◆ WHAT THE TASK ASKS ◆
Word for word, restate the lines from the start of the data down to the line with "You are a computer-use agent. Image", both included.
*** INFORMATION SUPPLIED ***
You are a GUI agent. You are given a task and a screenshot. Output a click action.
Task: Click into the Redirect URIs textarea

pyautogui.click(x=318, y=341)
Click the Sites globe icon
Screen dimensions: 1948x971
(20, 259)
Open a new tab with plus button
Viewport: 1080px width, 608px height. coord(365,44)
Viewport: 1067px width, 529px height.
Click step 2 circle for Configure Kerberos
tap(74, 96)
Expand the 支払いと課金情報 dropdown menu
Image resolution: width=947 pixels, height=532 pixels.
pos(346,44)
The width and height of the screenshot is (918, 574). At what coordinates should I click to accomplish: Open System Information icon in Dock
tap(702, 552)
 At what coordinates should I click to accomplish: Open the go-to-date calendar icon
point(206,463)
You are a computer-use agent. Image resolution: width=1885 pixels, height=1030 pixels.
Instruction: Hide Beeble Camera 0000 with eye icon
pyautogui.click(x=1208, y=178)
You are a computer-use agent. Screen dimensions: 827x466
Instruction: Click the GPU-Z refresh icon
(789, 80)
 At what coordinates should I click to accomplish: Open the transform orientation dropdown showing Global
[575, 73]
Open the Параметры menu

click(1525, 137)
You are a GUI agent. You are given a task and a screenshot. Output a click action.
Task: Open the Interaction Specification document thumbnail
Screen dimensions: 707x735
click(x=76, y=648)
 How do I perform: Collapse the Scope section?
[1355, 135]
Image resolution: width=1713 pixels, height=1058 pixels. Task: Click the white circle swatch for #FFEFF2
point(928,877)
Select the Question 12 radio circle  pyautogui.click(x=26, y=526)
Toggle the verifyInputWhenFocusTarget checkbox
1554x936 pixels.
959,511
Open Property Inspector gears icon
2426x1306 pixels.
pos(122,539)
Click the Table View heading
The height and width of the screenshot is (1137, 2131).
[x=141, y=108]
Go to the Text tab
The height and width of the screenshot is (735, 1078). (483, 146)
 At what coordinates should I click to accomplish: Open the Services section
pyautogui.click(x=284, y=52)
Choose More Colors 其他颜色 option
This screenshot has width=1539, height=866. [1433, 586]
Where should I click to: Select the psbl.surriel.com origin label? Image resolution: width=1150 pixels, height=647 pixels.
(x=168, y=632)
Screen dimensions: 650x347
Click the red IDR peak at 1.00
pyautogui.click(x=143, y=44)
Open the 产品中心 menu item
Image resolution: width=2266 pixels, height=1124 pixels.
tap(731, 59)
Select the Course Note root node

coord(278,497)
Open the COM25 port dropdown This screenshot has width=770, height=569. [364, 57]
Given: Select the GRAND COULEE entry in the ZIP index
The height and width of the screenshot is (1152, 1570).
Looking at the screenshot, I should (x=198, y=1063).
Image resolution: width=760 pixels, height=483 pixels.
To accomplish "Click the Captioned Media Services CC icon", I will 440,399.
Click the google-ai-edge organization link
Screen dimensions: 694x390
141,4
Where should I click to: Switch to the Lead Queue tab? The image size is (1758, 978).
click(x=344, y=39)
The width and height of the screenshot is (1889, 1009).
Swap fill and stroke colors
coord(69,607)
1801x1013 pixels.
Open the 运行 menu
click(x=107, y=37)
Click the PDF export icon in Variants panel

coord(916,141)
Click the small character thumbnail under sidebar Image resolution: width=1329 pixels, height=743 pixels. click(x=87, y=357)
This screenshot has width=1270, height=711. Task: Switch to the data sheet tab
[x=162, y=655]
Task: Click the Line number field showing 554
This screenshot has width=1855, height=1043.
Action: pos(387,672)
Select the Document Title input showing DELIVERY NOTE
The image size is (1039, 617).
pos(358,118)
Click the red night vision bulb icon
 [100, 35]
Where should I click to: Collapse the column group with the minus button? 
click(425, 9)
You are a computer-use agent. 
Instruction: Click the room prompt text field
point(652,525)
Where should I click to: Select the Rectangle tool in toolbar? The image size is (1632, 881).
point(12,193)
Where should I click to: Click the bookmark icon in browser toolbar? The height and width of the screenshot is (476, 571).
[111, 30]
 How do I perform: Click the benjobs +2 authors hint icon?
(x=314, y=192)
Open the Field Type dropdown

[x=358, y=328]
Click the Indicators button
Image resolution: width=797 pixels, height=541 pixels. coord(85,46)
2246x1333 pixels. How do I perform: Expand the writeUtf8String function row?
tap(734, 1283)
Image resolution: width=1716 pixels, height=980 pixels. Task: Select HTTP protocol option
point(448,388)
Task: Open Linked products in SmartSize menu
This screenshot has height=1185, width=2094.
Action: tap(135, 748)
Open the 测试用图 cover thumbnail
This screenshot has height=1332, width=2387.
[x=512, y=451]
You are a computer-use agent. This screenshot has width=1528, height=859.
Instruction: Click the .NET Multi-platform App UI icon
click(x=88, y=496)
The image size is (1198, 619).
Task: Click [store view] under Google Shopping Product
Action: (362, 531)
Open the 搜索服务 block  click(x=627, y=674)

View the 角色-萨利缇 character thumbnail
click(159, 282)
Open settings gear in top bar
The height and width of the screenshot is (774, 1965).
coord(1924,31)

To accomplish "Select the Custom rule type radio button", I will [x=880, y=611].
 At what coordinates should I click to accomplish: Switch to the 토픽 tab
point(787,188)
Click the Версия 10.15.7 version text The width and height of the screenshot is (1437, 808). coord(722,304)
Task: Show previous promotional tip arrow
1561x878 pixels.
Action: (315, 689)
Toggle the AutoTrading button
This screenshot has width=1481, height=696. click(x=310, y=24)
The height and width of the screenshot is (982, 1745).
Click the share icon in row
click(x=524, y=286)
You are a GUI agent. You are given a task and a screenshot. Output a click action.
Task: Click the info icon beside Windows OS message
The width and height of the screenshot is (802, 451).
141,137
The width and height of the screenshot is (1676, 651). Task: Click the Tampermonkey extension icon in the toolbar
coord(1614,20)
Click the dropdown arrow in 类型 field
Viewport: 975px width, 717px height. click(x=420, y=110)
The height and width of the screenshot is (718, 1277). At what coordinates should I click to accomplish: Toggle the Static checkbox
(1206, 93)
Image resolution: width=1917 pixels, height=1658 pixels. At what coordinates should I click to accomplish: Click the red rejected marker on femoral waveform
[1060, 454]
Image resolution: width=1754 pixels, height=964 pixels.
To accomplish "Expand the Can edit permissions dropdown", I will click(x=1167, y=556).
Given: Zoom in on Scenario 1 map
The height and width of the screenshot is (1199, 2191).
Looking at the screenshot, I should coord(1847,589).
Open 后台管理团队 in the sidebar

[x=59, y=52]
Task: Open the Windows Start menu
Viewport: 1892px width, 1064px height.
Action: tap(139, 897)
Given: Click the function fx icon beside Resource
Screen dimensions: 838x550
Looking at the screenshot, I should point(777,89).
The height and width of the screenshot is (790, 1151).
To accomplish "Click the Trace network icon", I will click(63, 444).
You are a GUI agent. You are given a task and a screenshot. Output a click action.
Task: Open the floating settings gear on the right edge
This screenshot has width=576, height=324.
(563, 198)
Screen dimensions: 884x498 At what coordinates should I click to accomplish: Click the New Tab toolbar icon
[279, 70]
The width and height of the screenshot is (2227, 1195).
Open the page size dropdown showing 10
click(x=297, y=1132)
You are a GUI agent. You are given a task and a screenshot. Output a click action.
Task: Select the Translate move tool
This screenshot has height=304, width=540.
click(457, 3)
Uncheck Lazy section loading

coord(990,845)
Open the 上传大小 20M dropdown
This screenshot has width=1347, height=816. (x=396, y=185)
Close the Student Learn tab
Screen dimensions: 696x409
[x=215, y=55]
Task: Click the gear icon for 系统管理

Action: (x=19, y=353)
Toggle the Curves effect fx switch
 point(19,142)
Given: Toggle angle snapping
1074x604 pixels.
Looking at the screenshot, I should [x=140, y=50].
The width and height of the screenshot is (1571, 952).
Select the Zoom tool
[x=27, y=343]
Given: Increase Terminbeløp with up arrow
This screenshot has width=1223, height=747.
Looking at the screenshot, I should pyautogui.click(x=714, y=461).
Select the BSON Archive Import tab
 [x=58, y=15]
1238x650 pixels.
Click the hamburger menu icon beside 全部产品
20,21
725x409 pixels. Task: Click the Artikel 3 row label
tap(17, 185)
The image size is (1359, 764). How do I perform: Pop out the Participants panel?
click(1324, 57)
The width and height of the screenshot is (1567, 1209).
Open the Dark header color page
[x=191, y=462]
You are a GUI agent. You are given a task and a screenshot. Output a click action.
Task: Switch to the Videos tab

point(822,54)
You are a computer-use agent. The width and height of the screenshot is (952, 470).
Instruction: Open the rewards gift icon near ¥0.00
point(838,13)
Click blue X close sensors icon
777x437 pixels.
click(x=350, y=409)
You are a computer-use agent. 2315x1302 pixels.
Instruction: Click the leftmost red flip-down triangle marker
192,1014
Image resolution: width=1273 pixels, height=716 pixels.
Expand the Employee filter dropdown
***
◆ ANSWER TO THIS EXERCISE ◆
You are a GUI agent. You are given a task and a screenshot. Output a click action.
Task: Click into the Redirect URIs textarea

pyautogui.click(x=318, y=341)
Click the Sites globe icon
Screen dimensions: 1948x971
(20, 259)
Open a new tab with plus button
Viewport: 1080px width, 608px height. coord(365,44)
Viewport: 1067px width, 529px height.
Click step 2 circle for Configure Kerberos
tap(74, 96)
Expand the 支払いと課金情報 dropdown menu
Image resolution: width=947 pixels, height=532 pixels.
pos(346,44)
The width and height of the screenshot is (918, 574). At what coordinates should I click to accomplish: Open System Information icon in Dock
tap(702, 552)
 At what coordinates should I click to accomplish: Open the go-to-date calendar icon
point(206,463)
You are a computer-use agent. Image resolution: width=1885 pixels, height=1030 pixels.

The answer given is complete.